Influences on Korean Medicine

Richard Ha


Medicine has served to be a valuable tool in studying civilizations, for each advancement or adherence to tradition has exhibited how the civilization has reacted to modernity. This paper focuses on three specific men – Kim Ok-Kyun, Horace Allen, and Philip Jaisohn – who introduced some of these modern elements into Korea in the late 19th century to both medicine and public health. It argues that through these changes, these men were aiming to validate Korea to the rest of the world as a functioning civilization that could stand alone as an independent state.
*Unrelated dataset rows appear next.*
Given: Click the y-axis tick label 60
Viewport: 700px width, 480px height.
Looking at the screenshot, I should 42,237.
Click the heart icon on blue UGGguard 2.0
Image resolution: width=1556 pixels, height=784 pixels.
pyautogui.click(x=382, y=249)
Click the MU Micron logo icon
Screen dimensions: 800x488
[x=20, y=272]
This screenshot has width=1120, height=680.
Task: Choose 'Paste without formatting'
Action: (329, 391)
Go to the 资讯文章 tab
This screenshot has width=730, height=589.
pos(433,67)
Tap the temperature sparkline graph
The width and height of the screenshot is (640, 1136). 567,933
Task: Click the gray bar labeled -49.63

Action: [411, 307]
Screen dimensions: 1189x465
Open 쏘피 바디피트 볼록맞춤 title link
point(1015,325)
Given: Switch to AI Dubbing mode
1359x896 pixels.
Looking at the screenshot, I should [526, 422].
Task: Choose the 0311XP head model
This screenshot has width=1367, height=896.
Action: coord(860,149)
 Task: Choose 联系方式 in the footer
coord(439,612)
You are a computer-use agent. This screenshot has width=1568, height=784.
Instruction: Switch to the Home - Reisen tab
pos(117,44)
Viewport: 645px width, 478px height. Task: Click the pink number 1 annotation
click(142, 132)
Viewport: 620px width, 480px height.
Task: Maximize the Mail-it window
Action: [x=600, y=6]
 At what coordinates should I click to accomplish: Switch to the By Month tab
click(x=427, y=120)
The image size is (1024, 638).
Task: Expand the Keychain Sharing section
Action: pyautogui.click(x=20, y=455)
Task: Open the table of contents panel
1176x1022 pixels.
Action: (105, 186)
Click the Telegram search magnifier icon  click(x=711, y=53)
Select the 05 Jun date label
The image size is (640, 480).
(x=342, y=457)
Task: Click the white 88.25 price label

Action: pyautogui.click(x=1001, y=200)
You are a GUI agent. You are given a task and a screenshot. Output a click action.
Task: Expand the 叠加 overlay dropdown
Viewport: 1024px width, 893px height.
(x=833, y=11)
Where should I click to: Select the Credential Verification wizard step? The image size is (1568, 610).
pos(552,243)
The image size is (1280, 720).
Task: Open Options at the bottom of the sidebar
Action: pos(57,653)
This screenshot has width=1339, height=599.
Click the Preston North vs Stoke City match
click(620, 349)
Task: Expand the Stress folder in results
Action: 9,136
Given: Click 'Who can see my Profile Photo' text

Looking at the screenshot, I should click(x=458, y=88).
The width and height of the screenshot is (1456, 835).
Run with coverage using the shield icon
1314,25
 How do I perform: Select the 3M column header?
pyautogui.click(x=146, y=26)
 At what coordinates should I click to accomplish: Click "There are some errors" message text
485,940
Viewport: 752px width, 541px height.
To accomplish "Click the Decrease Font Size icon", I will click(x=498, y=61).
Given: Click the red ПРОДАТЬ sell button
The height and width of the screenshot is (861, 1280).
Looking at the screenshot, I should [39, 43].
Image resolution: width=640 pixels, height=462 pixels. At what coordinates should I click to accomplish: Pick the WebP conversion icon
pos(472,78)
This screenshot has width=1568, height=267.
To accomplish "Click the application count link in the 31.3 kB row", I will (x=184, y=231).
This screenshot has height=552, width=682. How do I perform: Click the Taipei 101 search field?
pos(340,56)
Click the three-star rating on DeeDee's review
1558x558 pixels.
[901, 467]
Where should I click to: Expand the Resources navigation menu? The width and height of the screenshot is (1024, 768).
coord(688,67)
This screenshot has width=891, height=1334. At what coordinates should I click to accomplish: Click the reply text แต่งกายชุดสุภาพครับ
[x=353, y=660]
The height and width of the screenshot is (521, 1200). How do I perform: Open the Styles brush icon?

Kim Ok-Kyun mainly focused on hygiene and outward cleanliness that could be quantitatively measured. Horace Allen’s wish to save the souls of Koreans through Christianity pushed him to spread his knowledge of modern medicine to the royal court and eventually, the commoners. Philip Jaisohn actively denounced the techniques of Traditional Korean Medicine (TKM) practitioners and advocated for preventative reforms via his newspaper, The Independent. How these measures were utilized to counter cholera allows the historian to gauge the Korean mentality towards outside influences – specifically that of the West – such as that of medicine. Although much has occurred in Korea in the entire 20th century in terms of modernization, it can be argued that the first real signs of acceptance of Western influences are seen during this time period, starting with the Treaty of Kanghwa and the Kapsin Jong Pyun.